La galerie Les Filles du Calvaire présente actuellement la première exposition personnelle de Dorothée Smith (née en 1985, à Paris), jeune photographe et vidéaste. Diplômée en 2010 de l’Ecole de Photographie d’Arles, elle est actuellement en résidence au Fresnoy (Studio National des Arts Contemporains) à Tourcoing. L’exposition Hear us marching up slowly rend compte de ses dernières réalisations et présente plusieurs séries photographiques, ainsi qu’une installation vidéo mettant en lumière des corps androgynes, pâles et lumineux, mélancoliques et habités. Elle aborde avec une esthétique à la fois neutre et séduisante l’épineuse question du genre.

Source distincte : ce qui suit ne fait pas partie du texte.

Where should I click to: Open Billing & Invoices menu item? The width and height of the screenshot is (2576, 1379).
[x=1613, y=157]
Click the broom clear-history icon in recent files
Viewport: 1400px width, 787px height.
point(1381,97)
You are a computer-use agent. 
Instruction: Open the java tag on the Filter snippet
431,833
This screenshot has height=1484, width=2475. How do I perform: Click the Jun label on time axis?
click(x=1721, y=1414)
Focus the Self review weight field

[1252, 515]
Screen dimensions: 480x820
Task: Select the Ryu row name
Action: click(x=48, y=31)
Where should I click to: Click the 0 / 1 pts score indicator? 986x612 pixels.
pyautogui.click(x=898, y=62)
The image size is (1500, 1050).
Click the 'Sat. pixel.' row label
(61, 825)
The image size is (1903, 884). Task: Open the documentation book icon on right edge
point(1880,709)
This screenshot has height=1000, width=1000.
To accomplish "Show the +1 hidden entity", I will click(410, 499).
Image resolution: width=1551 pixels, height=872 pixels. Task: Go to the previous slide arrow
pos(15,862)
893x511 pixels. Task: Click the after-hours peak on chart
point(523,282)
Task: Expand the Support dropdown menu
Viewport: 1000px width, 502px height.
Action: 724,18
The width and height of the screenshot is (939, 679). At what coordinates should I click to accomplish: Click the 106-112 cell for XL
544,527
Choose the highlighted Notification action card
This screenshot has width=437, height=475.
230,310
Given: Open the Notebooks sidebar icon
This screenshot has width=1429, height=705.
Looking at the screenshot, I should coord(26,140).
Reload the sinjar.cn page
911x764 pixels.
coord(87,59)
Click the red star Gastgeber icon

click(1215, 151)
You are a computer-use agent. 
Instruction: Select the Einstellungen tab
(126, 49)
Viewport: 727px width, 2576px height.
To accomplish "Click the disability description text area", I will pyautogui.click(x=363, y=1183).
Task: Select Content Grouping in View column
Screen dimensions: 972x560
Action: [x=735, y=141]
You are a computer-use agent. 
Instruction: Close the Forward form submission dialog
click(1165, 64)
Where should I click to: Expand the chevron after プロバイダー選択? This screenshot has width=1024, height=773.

Lorsqu’on regarde les photographies de Dorothée Smith, la peinture et la photographie nordique nous viennent en tête : couleurs glaciales, métalliques, pâleur des corps, poses suspendues dans le temps, expressions graves et neutres et un subtil graphisme des formes. La figure humaine est au centre, elle irradie. À cette influence picturale spécifique, s’ajoutent les pratiques photographiques d’artistes comme Wolfgang Tillmans, Pierre Gonnord ou encore Charles Fréger. Dorothée Smith réalise de subtils portraits et nous fait entrer dans l’intimité de sa relation avec le modèle. Des personnes jeunes, androgynes, entre les genres, entre les codes, entre les normes. Des individus dont la photographe capte l’éclat avec une distance et un recul qui apporte aux images pudeur, douceur et vulnérabilité. Elle s’attache également au rendu de paysages fragmentés, des zones fumeuses et lumineuses, avec toujours la notion d’entre-deux qui vient perturber la lecture des images où rien ni personne n’est facilement identifiable.
Dans la langue finnoise, le terme “Löyly” désigne la fumée bénéfique qui provient de l’eau glaciale versée sur des pierres brûlantes, passant ainsi de l’état liquide à l’état gazeux. “Sub Limis” désigne tout à la fois le passage alchimique d’un état à un autre, et de façon plus abstraite, quelque chose qui se trouve en haut, suspendu, mais toujours comme au seuil d’une limite.[1]
L’installation vidéo C19H2802 (agnès) – 2011 est une production du Fresnoy. Six écrans placés en hexagone au centre duquel trône une cuve, sinueuse et protéiforme, remplie d’un sombre liquide. Nous sommes plongés dans la pénombre et circulons autour de la cuve à l’intérieur de laquelle se reflètent les images projetées autour. Sur les écrans, des êtres en mutation. Un homme, barbu, est englué dans une boue translucide, il entame une chorégraphie de lutte contre la matière visqueuse qui lui colle la peau. Il semble s’extraire d’une poche de naissance. Une lutte contre lui-même, il aborde une première phase de sa renaissance. Nous comprenons que l’épais liquide contenu au centre de l’installation fait écho à celui qui englobe le corps de cet homme. Il s’agit du liquide hormonal de synthèse, une matière indispensable à la transformation sexuelle. Un homme aux cheveux courts, maquillé, assis, s’injecte dans la cuisse une dose d’hormone. Son corps aux formes légèrement arrondies indique que le processus de métamorphose est en cours. Le visage de l’homme barbu est recouvert d’un voile noir, son visage est progressivement dévoilé. Le visage d’une femme plus âgée apparaît. C19H2802 (agnès) est le récit visuel de la naissance d’Agnès, MTF (male to female), qui comme beaucoup d’autres s’est imposé un parcours douloureux, moralement et physiquement, pour se révéler au monde telle qu’elle se sent, telle qu’elle est. Sans occulter la part clinique du processus, le film nous fait ressentir les affres de ce combat individuel, long et épuisant Pour une réappropriation de son propre corps. De manière métaphorique, il retrace chaque étape, du mal être initial jusqu’à la libération, de la chrysalide, en passant par la période trouble traduite par le visage noirci, hagard, jusqu’à l’envol final. Le film renvoie à la pensée de Judith Butler, qui envisage le genre comme une identité qui évolue, fluctue et se transforme au fil de l’expérience de vie de chacun. En ce sens il existe une performativité du genre qui « n’est pas un acte unique, mais une répétition et un rituel, qui produit ses effets à travers un processus de naturalisation qui prend corps, un processus qu’il faut comprendre, en partie, comme une temporalité qui se tient dans et par la culture. »[2]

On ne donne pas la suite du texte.